Fetch values from nested data structures
Project description
Datawalk
Fetch values from nested data structures with a friendly syntax based on math operators.
The features provided by this library are inspired by the pathlib.Path API proposing to use "/" operators to represent the folder structure to a file.
Datawalk proposes to use similar operators to access a value in a nested data structure.
A path to a value is called a walk.
Design choices and implementation rely on these documentation pages:
- operators and special methods: https://docs.python.org/3/reference/datamodel.html#emulating-numeric-types
- operator precedence: https://docs.python.org/3/reference/expressions.html#operator-precedence
Benefits from using a walk to retrieve a value:
- walks provide an expressive way of navigating in data structures, hoping to improve legibility
- a walk is an indirection, providing a way to decouple the logic to retrieve a value from the logic to manipulate the value.
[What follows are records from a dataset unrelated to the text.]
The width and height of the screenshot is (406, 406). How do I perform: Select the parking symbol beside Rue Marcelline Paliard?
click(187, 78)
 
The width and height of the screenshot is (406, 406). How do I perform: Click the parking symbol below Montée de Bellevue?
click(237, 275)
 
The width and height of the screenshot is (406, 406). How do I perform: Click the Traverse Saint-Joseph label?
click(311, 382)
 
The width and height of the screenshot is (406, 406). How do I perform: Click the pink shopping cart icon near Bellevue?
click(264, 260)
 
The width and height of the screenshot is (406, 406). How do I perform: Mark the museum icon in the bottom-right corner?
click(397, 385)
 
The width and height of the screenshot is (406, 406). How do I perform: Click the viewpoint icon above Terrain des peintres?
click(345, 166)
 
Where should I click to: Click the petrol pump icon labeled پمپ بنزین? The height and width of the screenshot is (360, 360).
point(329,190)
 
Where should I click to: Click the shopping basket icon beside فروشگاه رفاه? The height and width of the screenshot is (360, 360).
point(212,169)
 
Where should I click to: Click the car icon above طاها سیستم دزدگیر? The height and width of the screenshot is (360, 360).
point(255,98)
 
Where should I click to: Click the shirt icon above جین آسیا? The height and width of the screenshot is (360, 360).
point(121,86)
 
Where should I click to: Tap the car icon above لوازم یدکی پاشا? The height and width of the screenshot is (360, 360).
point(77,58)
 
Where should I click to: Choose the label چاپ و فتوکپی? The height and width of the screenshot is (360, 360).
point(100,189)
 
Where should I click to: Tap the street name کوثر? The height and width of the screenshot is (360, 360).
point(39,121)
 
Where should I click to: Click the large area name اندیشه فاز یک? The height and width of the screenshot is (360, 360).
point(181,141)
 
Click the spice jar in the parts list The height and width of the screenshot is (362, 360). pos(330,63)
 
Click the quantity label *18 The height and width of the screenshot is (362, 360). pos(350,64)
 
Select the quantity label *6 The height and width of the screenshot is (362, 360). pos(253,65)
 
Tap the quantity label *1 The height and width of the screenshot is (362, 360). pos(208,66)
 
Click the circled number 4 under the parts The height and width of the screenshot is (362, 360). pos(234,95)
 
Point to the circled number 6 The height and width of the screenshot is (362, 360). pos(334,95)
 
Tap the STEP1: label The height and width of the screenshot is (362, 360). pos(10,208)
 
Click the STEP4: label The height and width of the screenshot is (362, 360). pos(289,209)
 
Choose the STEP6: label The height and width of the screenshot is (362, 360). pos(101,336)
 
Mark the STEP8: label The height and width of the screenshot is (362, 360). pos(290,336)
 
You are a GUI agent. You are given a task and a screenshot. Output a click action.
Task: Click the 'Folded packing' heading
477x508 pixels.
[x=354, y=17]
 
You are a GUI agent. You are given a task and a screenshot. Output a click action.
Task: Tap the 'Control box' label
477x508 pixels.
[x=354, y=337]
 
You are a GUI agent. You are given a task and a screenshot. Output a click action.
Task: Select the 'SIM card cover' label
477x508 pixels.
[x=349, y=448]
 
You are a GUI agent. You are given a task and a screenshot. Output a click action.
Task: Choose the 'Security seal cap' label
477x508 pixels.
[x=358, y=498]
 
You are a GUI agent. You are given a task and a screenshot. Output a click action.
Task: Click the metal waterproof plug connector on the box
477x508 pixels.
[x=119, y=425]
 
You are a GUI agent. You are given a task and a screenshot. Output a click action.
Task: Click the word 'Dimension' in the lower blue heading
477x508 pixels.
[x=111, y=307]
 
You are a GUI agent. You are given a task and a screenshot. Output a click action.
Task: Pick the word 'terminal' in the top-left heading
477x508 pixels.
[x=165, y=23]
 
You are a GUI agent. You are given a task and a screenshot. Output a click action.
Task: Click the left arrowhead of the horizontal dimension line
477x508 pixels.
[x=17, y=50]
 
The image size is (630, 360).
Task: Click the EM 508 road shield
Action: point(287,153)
It can be helpfull when you are refactoring the structure of your data: change the walk but not your business logic
- when writing a walk, the syntax is the same when using dict keys or object attributes or sequence indices
- walks are immutable and are agnostic of data sources, they can be applied to different datastructures. They can also be combined to produce deeper walks
- a walk provides expressive error messages telling where it failed to retrieve a value
Jump to the Use-cases section to see it in action.
Installation
Install datawalk with your favorite Python package manager:
# install from PyPI
pip install datawalk
uv add datawalk
poetry add datawalk
# etc.
# install from Github
pip install git+https://github.com/lucsorel/datawalk.git#egg=datawalk
uv add "datawalk @ git+https://github.com/lucsorel/datawalk"
poetry add git+https://github.com/lucsorel/datawalk.git
# etc.
Use cases
Let's create a nested data structure combining lists, dictionnaries, classes, dataclasses and namedtuples:
class Pet:
def __init__(self, name: str, type: str):
self.name = name
self.type = type
@dataclass
class PetDataclass:
name: str
type: str
class PetNamedTuple(NamedTuple):
name: str
type: str
data = {
'name': 'Lucie Nation',
'org': {
'title': 'Datawalk',
'address': {'country': 'France'},
'phones': ['01 23 45 67 89', '02 13 46 58 79'],
(666, 'ev/l'): 'hashable key',
},
'friends': [
{'name': 'Frankie Manning'},
{'name': 'Harry Cover'},
{'name': 'Suzie Q', 'phone': '06 43 15 27 98'},
{'name': 'Jean Blasin'},
],
'pets': [
Pet('Cinnamon', 'cat'),
PetDataclass('Caramel', 'dog'),
Pet('Melody', 'bird'),
PetNamedTuple('Socks', 'cat'),
],
}
Some use-cases:
from datawalk import Walk
name_walk = Walk / 'name'
name_walk.walk(data) # -> 'Lucie Nation'
# variations (the | pipe operator calls the .walk() method):
name_walk | data # -> 'Lucie Nation'
Walk / 'name' | data # -> 'Lucie Nation'
# use default value when failing to retrieve a value (with the ^ operator)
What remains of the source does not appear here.